Modern technology is currently revolutionizing the study of the dynamic universe. The telescopes were made robotic and equipped with high-definition digital cameras, which can feed data into image processing and pattern recognition computer programs. These machines regularly monitor large swaths of sky, keeping a digital eye out for anything that might suddenly appear in the night sky. Over the past ten years or so, this new technological capability has allowed astronomers to discover thousands of new stellar explosions each year. The number of new supernovae we find every week is equal to the number of supernovae observed throughout the 20th century.

Not only are we collecting more supernovae, we are also discovering new and different types of them.

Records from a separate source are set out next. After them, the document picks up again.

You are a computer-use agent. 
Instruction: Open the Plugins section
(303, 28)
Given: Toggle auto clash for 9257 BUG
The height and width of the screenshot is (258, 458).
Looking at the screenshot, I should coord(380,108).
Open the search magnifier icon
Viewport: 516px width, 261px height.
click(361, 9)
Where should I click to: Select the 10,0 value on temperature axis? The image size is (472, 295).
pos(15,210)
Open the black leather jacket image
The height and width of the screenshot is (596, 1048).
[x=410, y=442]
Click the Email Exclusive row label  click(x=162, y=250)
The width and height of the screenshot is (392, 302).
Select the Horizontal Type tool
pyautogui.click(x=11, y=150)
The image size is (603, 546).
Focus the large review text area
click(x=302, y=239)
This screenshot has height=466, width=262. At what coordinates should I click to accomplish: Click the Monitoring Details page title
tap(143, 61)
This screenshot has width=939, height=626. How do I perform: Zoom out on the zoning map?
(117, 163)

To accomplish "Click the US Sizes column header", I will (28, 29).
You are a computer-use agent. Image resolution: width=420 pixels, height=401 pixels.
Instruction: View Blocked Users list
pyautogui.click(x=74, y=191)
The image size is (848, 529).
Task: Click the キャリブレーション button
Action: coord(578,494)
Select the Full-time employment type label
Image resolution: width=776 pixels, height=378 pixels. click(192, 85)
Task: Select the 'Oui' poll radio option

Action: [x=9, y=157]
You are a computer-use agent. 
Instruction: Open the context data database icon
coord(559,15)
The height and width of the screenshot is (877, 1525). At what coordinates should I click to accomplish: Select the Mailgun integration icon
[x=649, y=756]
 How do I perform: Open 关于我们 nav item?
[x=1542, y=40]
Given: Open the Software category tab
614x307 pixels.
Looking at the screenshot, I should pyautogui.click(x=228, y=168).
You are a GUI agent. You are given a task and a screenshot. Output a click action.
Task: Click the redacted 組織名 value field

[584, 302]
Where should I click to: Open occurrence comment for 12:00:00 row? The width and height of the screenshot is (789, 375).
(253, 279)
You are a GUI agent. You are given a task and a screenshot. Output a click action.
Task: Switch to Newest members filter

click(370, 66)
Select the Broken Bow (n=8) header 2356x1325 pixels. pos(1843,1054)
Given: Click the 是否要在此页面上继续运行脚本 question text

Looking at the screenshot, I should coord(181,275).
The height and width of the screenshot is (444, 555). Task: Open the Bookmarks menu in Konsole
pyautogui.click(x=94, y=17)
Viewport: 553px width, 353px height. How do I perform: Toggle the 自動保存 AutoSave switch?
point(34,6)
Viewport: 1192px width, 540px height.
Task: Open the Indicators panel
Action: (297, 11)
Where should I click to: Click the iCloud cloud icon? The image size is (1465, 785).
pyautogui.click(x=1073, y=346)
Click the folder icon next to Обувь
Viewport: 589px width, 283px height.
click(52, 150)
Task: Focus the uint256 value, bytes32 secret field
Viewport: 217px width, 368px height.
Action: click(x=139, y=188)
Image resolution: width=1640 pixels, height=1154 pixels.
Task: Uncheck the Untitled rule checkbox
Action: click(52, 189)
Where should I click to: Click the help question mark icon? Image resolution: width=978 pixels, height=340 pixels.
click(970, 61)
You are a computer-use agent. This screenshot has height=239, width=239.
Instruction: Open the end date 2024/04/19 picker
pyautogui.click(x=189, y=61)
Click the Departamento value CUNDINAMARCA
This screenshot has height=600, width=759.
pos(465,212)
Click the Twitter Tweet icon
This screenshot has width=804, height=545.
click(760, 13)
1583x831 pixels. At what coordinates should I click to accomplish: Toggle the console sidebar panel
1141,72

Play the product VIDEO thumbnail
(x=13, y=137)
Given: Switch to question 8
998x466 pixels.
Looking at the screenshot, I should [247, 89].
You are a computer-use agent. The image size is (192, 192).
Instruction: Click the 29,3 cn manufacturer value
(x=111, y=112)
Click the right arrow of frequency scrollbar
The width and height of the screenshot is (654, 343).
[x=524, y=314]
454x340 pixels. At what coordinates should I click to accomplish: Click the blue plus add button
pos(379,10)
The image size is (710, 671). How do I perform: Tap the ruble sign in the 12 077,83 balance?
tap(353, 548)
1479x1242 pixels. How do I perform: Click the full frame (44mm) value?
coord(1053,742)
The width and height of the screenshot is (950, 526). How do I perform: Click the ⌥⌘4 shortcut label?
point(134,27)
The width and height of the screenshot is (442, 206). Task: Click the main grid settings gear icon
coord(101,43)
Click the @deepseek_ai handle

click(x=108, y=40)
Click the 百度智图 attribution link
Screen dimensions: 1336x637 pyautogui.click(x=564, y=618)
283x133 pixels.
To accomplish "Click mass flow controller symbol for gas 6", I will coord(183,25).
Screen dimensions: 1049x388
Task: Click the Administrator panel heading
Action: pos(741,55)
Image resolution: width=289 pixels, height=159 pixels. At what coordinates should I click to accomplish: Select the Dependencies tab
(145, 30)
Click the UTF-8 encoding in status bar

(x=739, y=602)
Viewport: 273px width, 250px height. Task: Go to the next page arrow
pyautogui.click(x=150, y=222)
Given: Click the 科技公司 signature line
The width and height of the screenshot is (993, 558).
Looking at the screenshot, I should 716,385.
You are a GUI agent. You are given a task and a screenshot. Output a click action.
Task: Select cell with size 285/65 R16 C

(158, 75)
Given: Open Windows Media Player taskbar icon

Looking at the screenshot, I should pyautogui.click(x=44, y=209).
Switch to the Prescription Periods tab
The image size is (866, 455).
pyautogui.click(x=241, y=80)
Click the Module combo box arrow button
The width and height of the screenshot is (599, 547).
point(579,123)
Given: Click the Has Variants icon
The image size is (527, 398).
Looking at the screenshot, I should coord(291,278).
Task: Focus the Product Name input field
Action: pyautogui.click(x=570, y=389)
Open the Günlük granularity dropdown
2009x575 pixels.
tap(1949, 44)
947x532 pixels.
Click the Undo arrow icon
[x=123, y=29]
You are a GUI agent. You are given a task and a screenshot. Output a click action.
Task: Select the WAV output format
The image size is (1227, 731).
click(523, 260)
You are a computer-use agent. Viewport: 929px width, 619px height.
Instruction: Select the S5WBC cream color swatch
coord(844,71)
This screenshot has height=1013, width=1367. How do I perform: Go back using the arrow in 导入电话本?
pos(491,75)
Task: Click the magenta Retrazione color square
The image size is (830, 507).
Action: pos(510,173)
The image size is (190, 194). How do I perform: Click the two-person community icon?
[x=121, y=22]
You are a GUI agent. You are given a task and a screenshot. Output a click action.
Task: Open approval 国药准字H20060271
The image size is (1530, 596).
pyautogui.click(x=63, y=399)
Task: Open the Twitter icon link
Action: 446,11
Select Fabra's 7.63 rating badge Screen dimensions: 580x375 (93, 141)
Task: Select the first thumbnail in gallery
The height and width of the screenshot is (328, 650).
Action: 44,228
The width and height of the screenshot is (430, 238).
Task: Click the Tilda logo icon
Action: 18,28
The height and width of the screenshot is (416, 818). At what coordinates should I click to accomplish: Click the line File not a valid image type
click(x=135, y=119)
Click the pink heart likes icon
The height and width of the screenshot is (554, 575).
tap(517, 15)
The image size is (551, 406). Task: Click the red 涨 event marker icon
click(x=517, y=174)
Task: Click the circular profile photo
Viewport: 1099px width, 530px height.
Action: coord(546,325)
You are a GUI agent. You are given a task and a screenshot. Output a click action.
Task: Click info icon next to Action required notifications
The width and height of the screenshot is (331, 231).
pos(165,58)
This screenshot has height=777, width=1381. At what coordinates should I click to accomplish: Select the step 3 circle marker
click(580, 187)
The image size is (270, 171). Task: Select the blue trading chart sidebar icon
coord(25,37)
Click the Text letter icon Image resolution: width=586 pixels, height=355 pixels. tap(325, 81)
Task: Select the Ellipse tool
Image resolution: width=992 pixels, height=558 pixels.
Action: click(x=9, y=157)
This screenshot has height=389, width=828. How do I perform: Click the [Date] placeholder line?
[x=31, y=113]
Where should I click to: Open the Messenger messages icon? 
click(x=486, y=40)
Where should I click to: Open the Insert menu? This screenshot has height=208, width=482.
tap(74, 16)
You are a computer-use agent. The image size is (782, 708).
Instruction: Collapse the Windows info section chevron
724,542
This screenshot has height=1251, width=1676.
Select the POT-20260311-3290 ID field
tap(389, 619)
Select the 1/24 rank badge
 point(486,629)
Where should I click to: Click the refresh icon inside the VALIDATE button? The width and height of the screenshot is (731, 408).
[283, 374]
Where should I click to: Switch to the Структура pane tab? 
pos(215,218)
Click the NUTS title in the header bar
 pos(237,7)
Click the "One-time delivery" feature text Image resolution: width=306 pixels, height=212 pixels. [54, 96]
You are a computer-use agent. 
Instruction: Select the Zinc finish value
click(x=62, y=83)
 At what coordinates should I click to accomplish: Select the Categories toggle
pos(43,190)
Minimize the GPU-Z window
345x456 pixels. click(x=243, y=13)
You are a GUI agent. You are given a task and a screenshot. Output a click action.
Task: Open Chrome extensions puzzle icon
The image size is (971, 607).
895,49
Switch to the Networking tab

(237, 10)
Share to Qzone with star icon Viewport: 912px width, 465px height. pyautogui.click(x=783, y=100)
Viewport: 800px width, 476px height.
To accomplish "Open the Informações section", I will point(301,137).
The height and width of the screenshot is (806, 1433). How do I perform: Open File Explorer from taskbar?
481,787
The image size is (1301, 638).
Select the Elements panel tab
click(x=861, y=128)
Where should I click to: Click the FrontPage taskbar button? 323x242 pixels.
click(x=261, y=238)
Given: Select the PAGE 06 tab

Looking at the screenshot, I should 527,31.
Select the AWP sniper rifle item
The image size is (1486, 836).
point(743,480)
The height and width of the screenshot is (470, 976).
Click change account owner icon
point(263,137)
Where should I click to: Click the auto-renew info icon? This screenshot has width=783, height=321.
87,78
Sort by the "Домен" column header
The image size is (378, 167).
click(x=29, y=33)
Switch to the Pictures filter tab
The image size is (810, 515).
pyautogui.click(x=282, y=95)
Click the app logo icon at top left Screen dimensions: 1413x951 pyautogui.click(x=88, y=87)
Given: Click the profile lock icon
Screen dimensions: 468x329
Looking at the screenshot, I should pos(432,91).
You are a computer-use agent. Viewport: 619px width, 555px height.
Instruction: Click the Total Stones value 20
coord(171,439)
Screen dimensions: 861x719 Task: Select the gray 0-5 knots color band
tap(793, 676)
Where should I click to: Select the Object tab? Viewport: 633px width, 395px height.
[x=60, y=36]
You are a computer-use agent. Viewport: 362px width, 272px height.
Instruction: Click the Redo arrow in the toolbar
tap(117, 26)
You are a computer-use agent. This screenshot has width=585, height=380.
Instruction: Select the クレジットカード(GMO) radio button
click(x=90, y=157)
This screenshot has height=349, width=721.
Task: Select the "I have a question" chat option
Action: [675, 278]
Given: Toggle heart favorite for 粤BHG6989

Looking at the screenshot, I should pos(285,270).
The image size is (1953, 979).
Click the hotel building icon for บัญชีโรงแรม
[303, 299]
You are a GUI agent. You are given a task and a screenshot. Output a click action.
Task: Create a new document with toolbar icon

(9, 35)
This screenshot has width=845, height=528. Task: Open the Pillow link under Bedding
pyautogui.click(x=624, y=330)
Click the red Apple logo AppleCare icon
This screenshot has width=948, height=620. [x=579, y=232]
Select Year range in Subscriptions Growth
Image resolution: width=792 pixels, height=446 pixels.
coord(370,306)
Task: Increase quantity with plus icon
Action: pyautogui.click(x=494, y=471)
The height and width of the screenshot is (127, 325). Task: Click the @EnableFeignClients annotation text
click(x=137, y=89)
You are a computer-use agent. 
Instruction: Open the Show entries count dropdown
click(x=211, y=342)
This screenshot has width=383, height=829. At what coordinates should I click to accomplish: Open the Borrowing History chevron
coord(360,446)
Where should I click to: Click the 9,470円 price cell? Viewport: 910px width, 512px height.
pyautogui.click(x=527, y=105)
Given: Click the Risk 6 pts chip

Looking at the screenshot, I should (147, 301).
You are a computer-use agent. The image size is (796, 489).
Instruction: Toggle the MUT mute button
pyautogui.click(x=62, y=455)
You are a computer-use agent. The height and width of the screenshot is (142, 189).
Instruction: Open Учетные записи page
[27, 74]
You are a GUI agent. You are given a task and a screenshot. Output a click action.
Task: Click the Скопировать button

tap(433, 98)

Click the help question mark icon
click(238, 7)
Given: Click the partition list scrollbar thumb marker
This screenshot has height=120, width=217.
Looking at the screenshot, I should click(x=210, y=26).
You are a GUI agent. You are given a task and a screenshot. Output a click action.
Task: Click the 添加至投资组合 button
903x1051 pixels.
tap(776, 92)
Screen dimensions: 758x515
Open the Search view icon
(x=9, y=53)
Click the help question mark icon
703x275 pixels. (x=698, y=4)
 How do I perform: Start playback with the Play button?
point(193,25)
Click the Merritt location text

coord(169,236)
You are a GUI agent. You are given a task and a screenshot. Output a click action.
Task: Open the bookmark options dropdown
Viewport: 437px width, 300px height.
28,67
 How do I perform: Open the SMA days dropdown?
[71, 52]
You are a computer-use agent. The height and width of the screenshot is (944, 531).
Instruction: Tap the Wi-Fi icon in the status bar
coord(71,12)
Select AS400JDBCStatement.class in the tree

There are stellar explosions that shine with an incomparably intense light, 100 times brighter than normal supernovae; Others are actually 100 times dimmer. Some of them are painted deep red; others in ultraviolet. Some glow in bright light for years; Others fade within a few days. It turns out that stellar death is much more diverse than we imagined.

Astronomers are still trying to decipher what is behind these strange stellar explosions. There is no doubt that they tell us something important about the life and death of stars and about the physics under the most extreme conditions of temperature, pressure and gravity. We hope that by fully exploring the supernova zoo, we can finally understand what causes stars to disintegrate and turn into dead stellar ruins such as black holes.

Supernovae can also teach us something about where we came from. After the Big Bang, the universe contained mainly the lightest elements: hydrogen and helium. According to the theory, all the other elements we encounter - the calcium in our bones, the iron in our blood - were forged in nuclear fusion processes inside exploding stars and blown out of them. Scientists used to think that routine supernovae created all the heavy elements, but the discovery of so many out-of-sync explosions now suggests the possibility that different slots in the periodic table have different origins. By observing a large number of diverse supernovae, we are getting closer and closer to being able to understand precisely how a variety of stellar explosions could have contributed to the mix of elements that make up our planet and all life on its surface.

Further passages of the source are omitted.